:: Tasks to complete ::
A) In the dcache patch description, swap "syscall" for "system call" and reproduce the passage from "However with FUSE" to "one at a time.".
B) Write the next part of the dcache patch description, beginning after its final sentence.

:: Page excerpt ::
★ ★ ★ ★ ★ ★ ★
From: Miklos Szeredi <[email protected]>
The time shrink_dcache_parent() takes, grows quadratically with the
depth of the tree under 'parent'. This starts to get noticable at
about 10,000.
These kinds of depths don't occur normally, and filesystems which
invoke shrink_dcache_parent() via d_invalidate() seem to have other
depth dependent timings, so it's not even easy to expose this problem.
However with FUSE it's easy to create a deep tree and d_invalidate()
will also get called. This can make a syscall hang for a very long
time.
This is the original discovery of the problem by Russ Cox:
http://article.gmane.org/gmane.comp.file-systems.fuse.devel/3826
The following patch fixes the quadratic behavior, by optionally
allowing prune_dcache() to prune ancestors of a dentry in one go,
instead of doing it one at a time.
Common code in dput() and prune_one_dentry() is extracted into a new
helper function d_kill().
shrink_dcache_parent() as well as shrink_dcache_sb() are converted to
use the ancestry-pruner option. Only for shrink_dcache_memory() is
this behavior not desirable, so it keeps using the old algorithm.
★ ★ ★ ★ ★ ★ ★
:: Data supplied ::

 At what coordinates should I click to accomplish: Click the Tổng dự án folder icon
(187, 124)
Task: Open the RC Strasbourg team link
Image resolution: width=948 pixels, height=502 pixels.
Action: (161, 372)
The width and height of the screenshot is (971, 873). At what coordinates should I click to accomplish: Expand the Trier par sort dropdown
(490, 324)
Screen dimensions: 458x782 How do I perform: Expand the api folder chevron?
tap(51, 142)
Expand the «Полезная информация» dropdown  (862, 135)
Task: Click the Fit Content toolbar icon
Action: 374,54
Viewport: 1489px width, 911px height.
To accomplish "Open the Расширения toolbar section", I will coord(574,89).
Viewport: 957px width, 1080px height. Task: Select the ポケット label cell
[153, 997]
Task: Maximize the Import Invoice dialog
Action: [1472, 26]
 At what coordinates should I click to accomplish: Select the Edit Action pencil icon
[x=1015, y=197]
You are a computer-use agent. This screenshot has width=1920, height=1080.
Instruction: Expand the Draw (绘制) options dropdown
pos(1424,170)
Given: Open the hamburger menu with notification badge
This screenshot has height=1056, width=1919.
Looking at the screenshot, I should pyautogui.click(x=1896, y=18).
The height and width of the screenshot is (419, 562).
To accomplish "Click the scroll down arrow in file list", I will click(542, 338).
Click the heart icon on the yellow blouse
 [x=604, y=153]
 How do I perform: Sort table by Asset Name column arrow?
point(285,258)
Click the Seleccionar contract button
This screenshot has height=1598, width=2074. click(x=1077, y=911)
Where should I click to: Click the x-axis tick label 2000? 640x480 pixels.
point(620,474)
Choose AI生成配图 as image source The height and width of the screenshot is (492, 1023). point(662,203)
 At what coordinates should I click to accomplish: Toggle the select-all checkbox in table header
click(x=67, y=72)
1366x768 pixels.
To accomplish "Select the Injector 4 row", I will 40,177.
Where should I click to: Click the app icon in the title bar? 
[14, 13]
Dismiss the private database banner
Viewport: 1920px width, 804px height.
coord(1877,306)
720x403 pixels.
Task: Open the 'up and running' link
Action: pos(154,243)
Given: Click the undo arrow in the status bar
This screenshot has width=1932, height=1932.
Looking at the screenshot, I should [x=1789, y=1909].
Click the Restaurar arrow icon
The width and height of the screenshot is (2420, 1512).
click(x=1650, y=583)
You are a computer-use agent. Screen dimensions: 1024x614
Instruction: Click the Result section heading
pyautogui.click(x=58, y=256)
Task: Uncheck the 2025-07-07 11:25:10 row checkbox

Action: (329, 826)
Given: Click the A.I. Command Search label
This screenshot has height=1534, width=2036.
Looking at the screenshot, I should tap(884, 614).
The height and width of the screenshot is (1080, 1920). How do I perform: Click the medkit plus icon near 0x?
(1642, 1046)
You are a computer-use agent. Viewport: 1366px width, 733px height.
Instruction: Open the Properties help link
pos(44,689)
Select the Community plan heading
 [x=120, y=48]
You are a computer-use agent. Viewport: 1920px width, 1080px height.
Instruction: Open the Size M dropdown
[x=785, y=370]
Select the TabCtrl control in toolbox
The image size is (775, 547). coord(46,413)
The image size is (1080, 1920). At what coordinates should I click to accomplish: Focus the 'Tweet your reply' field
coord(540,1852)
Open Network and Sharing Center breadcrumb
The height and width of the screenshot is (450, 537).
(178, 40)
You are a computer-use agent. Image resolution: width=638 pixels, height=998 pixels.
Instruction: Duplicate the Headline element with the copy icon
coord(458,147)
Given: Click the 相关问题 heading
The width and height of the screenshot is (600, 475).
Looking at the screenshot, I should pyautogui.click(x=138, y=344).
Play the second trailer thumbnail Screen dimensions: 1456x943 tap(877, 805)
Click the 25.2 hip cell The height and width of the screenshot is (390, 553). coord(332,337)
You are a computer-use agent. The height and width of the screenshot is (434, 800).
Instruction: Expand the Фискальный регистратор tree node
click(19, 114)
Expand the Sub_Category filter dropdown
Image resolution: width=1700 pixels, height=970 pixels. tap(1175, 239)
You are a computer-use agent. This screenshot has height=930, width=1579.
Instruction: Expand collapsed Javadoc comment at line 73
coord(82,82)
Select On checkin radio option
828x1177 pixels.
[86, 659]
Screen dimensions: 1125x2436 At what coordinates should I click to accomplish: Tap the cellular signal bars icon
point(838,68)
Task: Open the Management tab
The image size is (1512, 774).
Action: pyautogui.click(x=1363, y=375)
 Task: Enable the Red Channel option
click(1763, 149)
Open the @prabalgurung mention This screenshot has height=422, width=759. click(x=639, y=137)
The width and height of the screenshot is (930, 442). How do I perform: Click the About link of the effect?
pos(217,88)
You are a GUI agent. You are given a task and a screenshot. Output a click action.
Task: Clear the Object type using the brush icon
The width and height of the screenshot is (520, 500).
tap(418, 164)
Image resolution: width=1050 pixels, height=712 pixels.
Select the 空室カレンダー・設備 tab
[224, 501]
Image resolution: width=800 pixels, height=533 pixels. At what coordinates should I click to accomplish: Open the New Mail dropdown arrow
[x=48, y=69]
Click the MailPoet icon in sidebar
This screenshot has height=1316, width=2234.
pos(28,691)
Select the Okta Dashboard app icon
★ ★ ★ ★ ★ ★ ★
:: Final answers ::
A)
However with FUSE it's easy to create a deep tree and d_invalidate()
will also get called. This can make a system call hang for a very long
time.
This is the original discovery of the problem by Russ Cox:
http://article.gmane.org/gmane.comp.file-systems.fuse.devel/3826
The following patch fixes the quadratic behavior, by optionally
allowing prune_dcache() to prune ancestors of a dentry in one go,
instead of doing it one at a time.

B)
Signed-off-by: Miklos Szeredi <[email protected]>
---
Index: linux/fs/dcache.c
===================================================================
--- linux.orig/fs/dcache.c 2007-02-09 22:11:02.000000000 +0100
+++ linux/fs/dcache.c 2007-02-09 22:51:02.000000000 +0100
@@ -121,6 +121,28 @@ static void dentry_iput(struct dentry *
}
}
+/**
+ * d_kill - kill dentry and return parent
+ * @dentry: dentry to kill
+ *
+ * Called with dcache_lock and d_lock, releases both. The dentry must
+ * already be unhashed and removed from the LRU.
+ *
+ * If this is the root of the dentry tree, return NULL.
+ */
+static struct dentry *d_kill(struct dentry *dentry)
+{
+ struct dentry *parent;
+
+ list_del(&dentry->d_u.d_child);
+ dentry_stat.nr_dentry--; /* For d_free, below */
+ /*drops the locks, at that point nobody can reach this dentry */
+ dentry_iput(dentry);
+ parent = dentry->d_parent;
+ d_free(dentry);
+ return dentry == parent ? NULL : parent;
+}
+
/*
* This is dput
*
@@ -189,28 +211,17 @@ repeat:
unhash_it:
__d_drop(dentry);
-
-kill_it: {
- struct dentry *parent;
-
- /* If dentry was on d_lru list
- * delete it from there
- */
- if (!list_empty(&dentry->d_lru)) {
- list_del(&dentry->d_lru);
- dentry_stat.nr_unused--;
- }
- list_del(&dentry->d_u.d_child);
- dentry_stat.nr_dentry--; /* For d_free, below */
- /*drops the locks, at that point nobody can reach this dentry */
- dentry_iput(dentry);
- parent = dentry->d_parent;
- d_free(dentry);
- if (dentry == parent)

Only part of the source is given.